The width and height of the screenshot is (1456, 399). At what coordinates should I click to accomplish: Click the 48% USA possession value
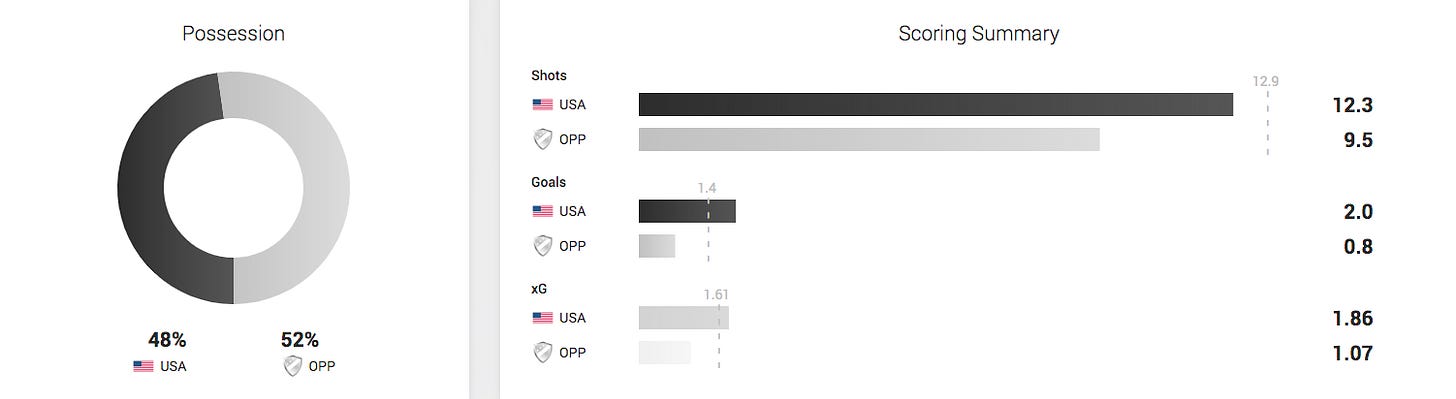point(167,340)
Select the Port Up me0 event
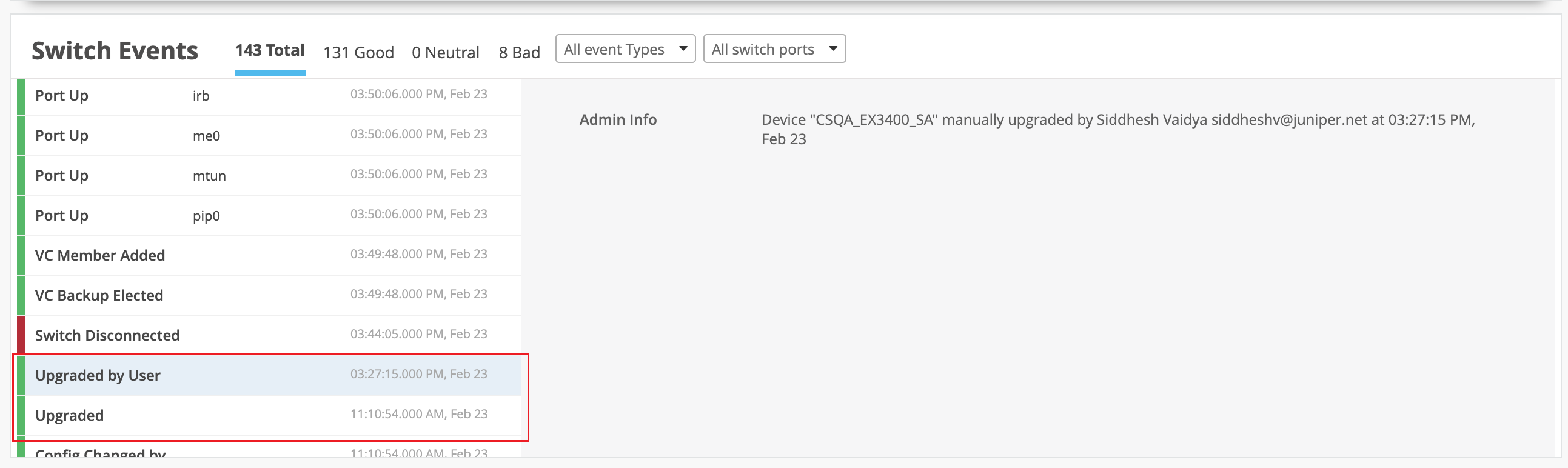This screenshot has height=468, width=1568. click(268, 136)
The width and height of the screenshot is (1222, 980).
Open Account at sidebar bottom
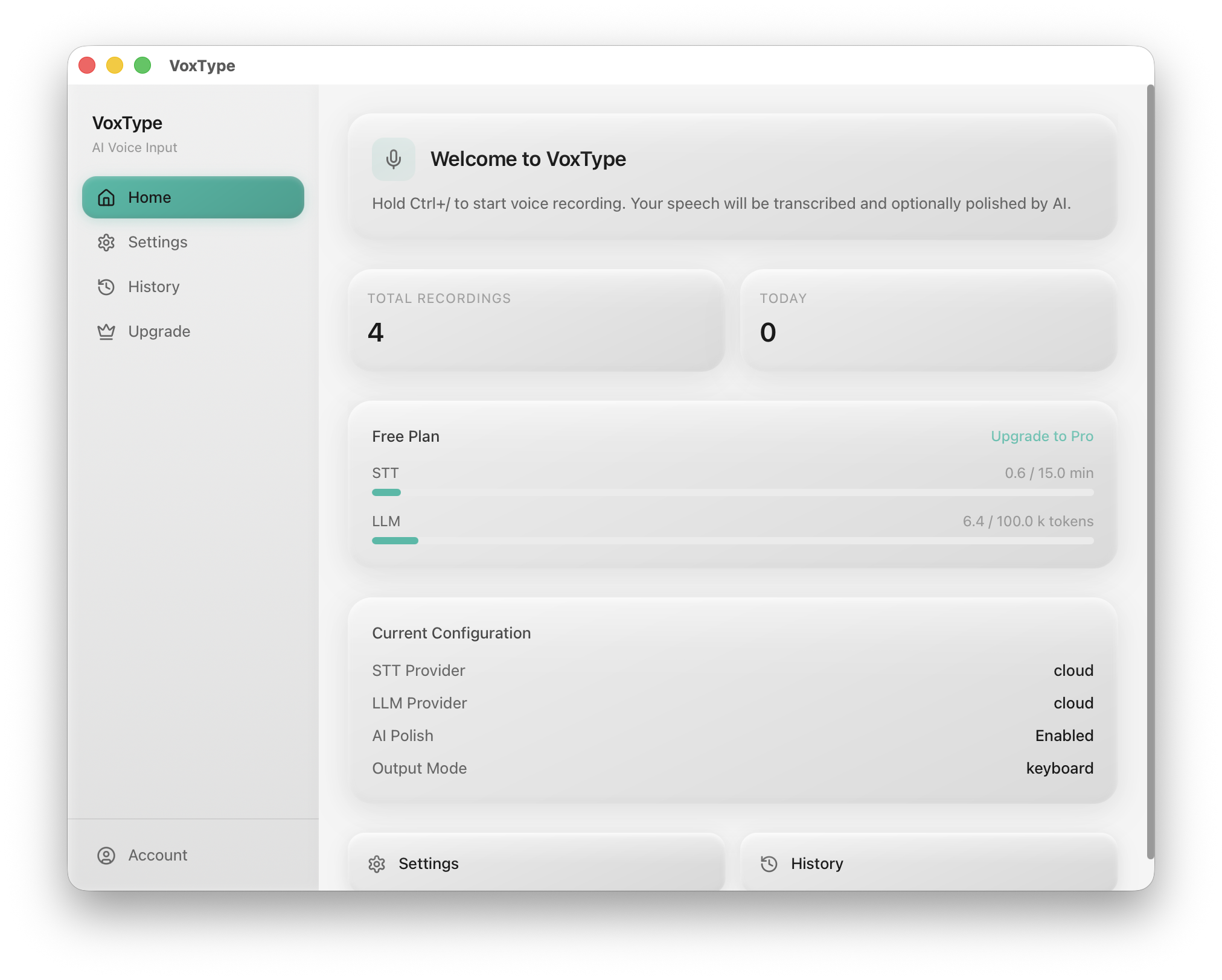pos(158,856)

* [WORK TO DO]:
Extract every line of the data above verbatim, omitting the pictures.

* [IN RESPONSE]:
The width and height of the screenshot is (1456, 399). At what coordinates should I click to accomplish: Click the 48% USA possession value
point(167,340)
Select the Port Up me0 event
This screenshot has height=468, width=1568. click(268, 136)
The width and height of the screenshot is (1222, 980).
Open Account at sidebar bottom
pos(158,856)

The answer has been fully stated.